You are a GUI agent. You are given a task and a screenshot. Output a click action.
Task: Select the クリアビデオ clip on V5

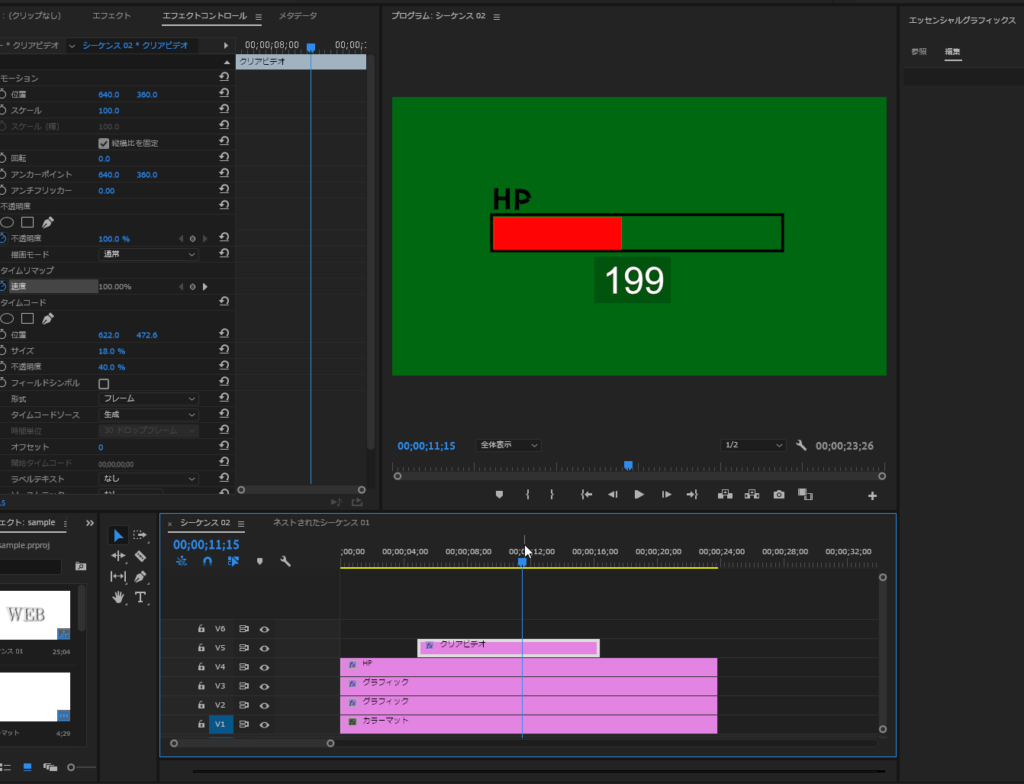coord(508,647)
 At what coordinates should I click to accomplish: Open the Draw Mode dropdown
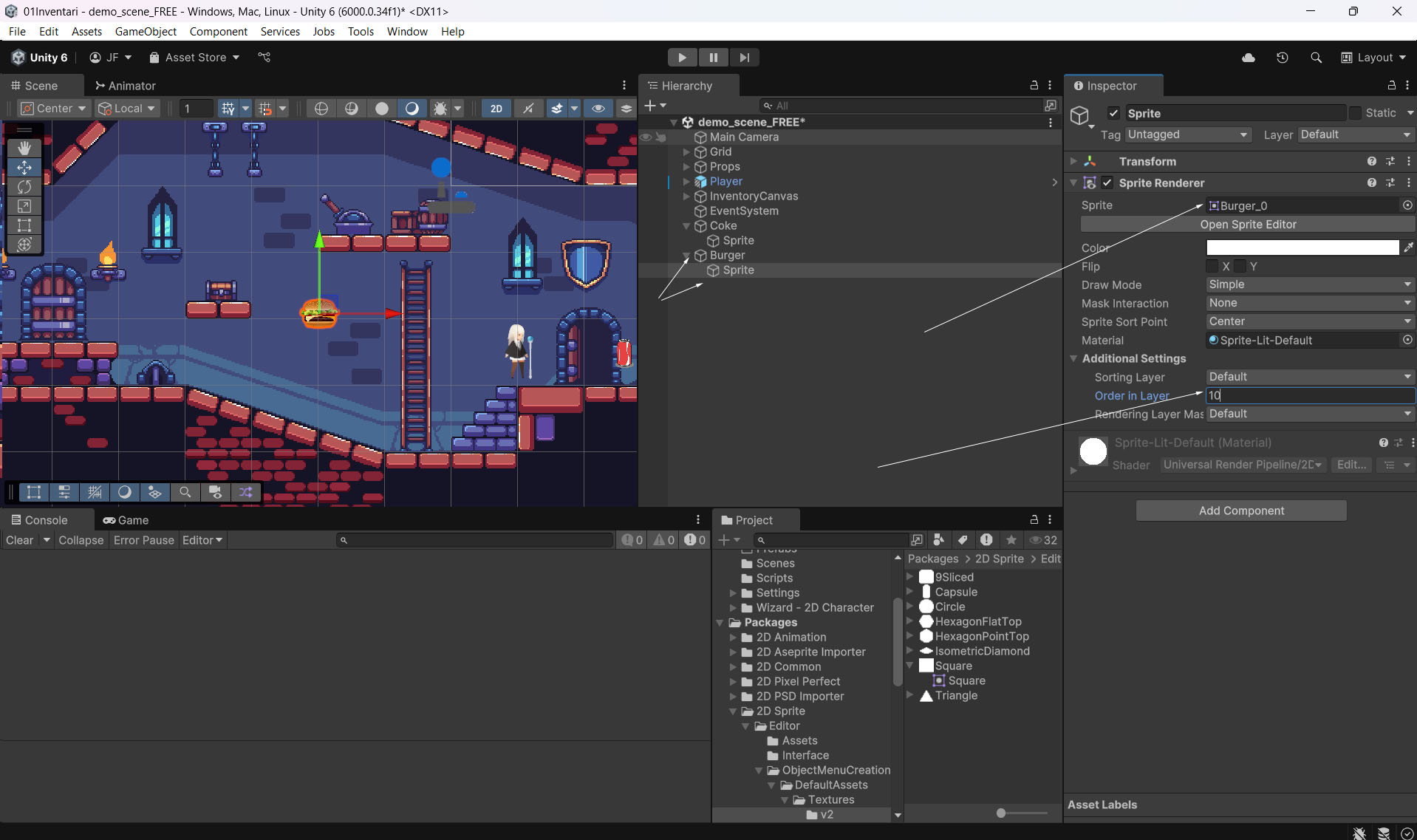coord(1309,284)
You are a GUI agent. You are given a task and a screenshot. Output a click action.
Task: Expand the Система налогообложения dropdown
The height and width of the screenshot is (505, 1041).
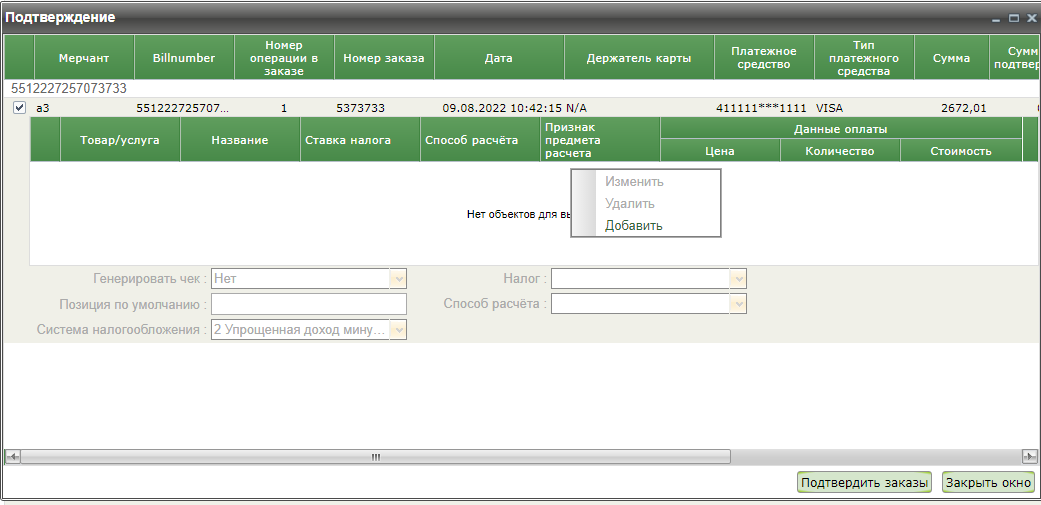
...
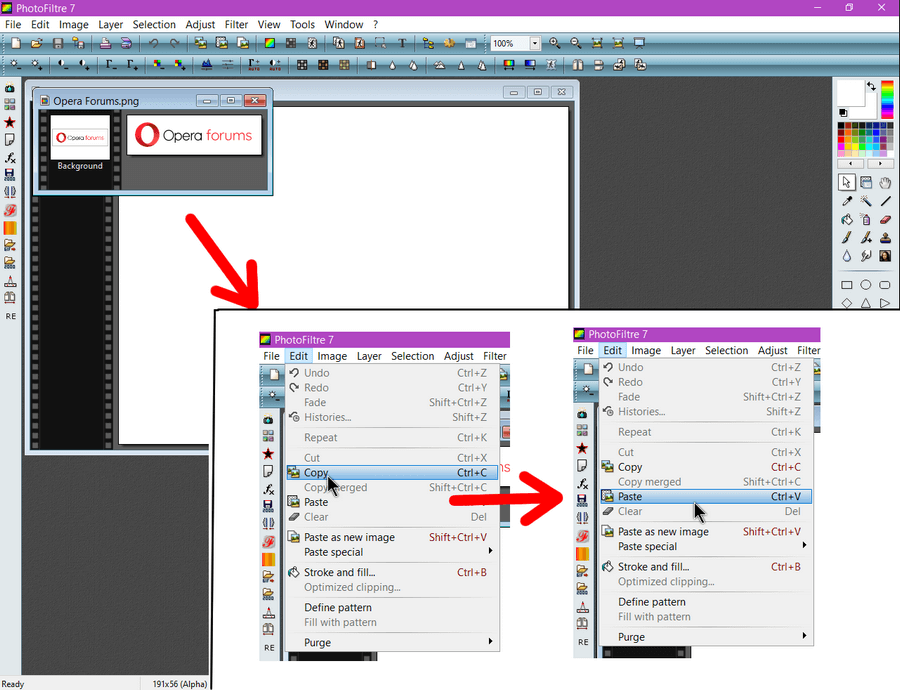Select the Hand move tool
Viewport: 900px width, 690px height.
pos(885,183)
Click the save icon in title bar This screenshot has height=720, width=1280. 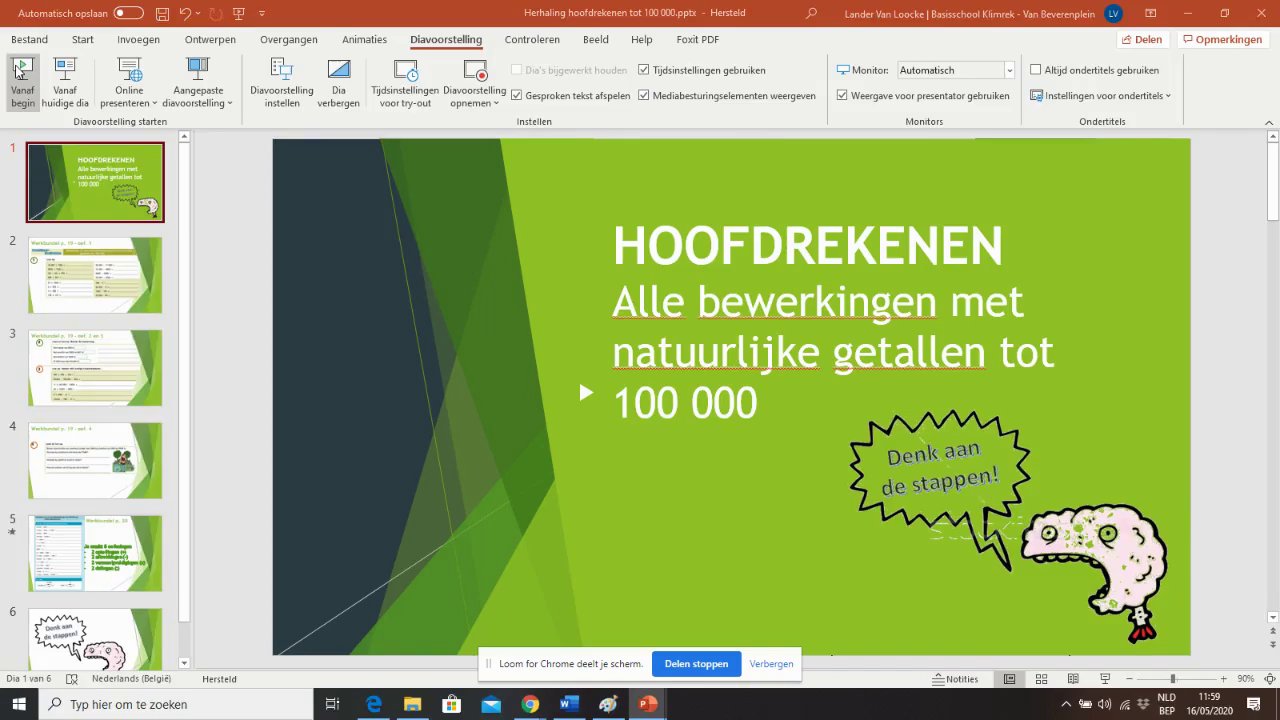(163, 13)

*Description of the task:* Set down, from the entries above, exactly the lines from the one with "Task: Expand the" up to and including the one with "The height and", and no other lines.

*Task answer:*
Task: Expand the Система налогообложения dropdown
The height and width of the screenshot is (505, 1041).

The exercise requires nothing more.